Are the Denver Nuggets bad? No, but that’s not going to cut it.
The Western Conference is stacked to the nines with not-bad teams. The Spurs and the Trail Blazers are the only comfortably bad teams, and the Thunder are the only ones who are unequivocally good — even the Timberwolves have some stuff to figure out. The Nuggets are in a conference where “not bad” might get you in the lottery. So here’s where they stand: They still have three-time MVP Nikola Jokic, currently the best player in the world. They have the best homecourt advantage in sports. But in the offseason, they lost two rotation players in Reggie Jackson and Kentavious Caldwell-Pope; and replaced them with Russell Westbrook and rookie Julian Strawther. They just lost to the Kawhi Leonard-less Clippers even with 41 points from Jokic. They’re 0-2, and they don’t have any reinforcements on the horizon.
That’s… not great. Even with Jokic, the Nuggets are hamstrung by their once-mighty supporting cast failing to produce at a high level consistently.
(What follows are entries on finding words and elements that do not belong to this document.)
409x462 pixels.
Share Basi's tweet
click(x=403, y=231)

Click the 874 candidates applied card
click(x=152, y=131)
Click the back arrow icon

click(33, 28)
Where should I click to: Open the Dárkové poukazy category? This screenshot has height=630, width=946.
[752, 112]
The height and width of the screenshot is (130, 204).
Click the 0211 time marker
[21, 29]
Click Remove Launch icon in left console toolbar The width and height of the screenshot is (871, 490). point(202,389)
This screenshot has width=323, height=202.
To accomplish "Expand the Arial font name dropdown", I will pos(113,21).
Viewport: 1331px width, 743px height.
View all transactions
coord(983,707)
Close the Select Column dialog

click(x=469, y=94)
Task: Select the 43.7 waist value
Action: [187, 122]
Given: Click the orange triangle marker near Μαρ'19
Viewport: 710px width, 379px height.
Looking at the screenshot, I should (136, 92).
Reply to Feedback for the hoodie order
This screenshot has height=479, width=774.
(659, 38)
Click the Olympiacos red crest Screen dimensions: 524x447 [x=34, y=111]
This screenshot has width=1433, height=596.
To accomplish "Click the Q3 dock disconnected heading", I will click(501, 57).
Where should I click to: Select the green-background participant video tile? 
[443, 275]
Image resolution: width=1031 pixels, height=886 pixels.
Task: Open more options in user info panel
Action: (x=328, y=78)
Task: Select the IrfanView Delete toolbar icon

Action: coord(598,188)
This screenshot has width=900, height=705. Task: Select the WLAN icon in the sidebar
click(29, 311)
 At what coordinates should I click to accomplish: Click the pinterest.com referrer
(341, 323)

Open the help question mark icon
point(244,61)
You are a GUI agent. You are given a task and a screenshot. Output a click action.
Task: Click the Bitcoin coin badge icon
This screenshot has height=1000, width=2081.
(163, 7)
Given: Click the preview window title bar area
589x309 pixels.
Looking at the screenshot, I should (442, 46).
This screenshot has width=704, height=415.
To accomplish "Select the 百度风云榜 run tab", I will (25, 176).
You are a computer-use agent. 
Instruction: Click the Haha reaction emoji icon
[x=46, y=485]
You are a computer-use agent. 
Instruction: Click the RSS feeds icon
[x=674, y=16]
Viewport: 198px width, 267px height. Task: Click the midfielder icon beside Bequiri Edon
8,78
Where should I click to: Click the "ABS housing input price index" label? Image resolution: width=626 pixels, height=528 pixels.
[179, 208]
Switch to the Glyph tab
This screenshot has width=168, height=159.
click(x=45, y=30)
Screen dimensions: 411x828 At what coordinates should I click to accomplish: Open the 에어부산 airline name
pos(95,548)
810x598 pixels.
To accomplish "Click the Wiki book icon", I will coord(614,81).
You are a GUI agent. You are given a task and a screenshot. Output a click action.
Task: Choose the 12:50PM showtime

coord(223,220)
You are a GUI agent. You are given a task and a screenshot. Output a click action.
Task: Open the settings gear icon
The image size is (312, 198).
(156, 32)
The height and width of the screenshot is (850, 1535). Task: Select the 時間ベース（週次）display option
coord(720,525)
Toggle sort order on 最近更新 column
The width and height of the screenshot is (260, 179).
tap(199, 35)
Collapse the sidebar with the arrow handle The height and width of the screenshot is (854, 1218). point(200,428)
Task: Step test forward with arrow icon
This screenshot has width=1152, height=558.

Jamal Murray — whose pairing with Jokic just two years ago had an argument as the best duo in the league — is now perhaps the streakiest offensive player in the NBA. Aaron Gordon can no longer shoot, and Michael Porter Jr. has hit a wall of development that has relegated him to a massive shoot-first, second, third and fourth forward who provides nothing beyond the occasional scoring outburst.
Jokic is the massive Serbian counterpoint to all of that. He has gotten better every year for a decade, and is this generation’s LeBron James at squeezing every ounce of quality basketball out of whomever happens to be sharing the court with him.
This year, they are betting that working with Russell Westbrook — now in year five of being a losing player on teams that hoped to contend since leading the Wizards to the playoffs in 2021. Westbrook has had a terrible (2-18 from the field terrible) start to the season, as his shot and physical tools continue to deteriorate, and there is no reason to believe that will suddenly reverse. Westbrook needs the ball in his hands to be impactful, but the Nuggets are at their best when everything runs through Jokic.
He’s closer to a candidate for a desperate flier than someone a contender should actually count on. But the fact they are counting on him at all shows how bad their hand is. They lack the three most important things every contender needs: size, shooting and defensive switchability.
It’s hard to overstate how important Caldwell-Pope was for this team. He could guard everyone Murray could not, and is still a quality shooter. Replacing him with Westbrook removed those two critical traits. Julian Strawther was a good shooter and rangy defender at Gonzaga, but he’s still a theoretical at this level.
Unlike many of the other not-bad teams, the Nuggets have Jokic and three other quality players. But they lack the bodies behind them to turn that core into a contender like it once was. They need more out of Christian Braun than he’s been able to give them, and nobody has any idea what Peyton Watson is going to be in this league.
There are also the whispers of head coach Michael Malone not seeing eye-to-eye with management, perhaps over minutes for young players like Strawther and Braun, whom the organization drafted to contribute early, but the grizzled Malone does not yet trust. But the Nuggets are just out of bodies, and unless they intend to trade rookies — never a great teambuilding strategy — for veterans Malone will actually play, they’re going to have to get whatever they can out of them.
The Clippers loss was shocking, though not entirely unpredictable. They can’t guard bigs, so Ivica Zubac went bananas. They can’t guard wings either, so Norman Powell went nuts. In Game 1, Chet Holmgren went so nuts we might have to call him Mr. Peanut.
Theoretically, this team can still play at a high level with their Jokic cheat code. But their roster has far more question marks than rotation-level players. Who is their backup center? Dario Saric? DeAndre Jordan? Zeke Nnaji small ball? And who on this team can credibly guard Shai Gilgeous-Alexander or Anthony Edwards? Who can rebound against players like Zubac? Derek Lively? Anthony freaking Davis?
The Nuggets simply need too much out of too little to be considered a real contender. Unless Jokic finds another limitless fount of basketball genius within his unparalleled superbrain, this team needs to make moves. Plural.
I won’t speculate too much as to what those could be, but Denver has already traded three first-round picks and plenty of seconds. Jamal Murray’s new $200 million deal hasn’t even kicked in yet, and they lack the massive expiring contract needed to poach a quality starter from a tanking team. Their flexibility isn’t zero, and good NBA GMs always figure something out provided ownership doesn’t tie their hands. But their options are very limited, and this team will have to get creative to fix this.
Is this Nuggets window closed? It’s only been two games, so I won’t go there yet. But this team has degraded more and more each year since winning the championship, and I don’t see a solution on the horizon. They still have Jokic, and maybe that will be enough.
But right now, it doesn’t look like it’s even close.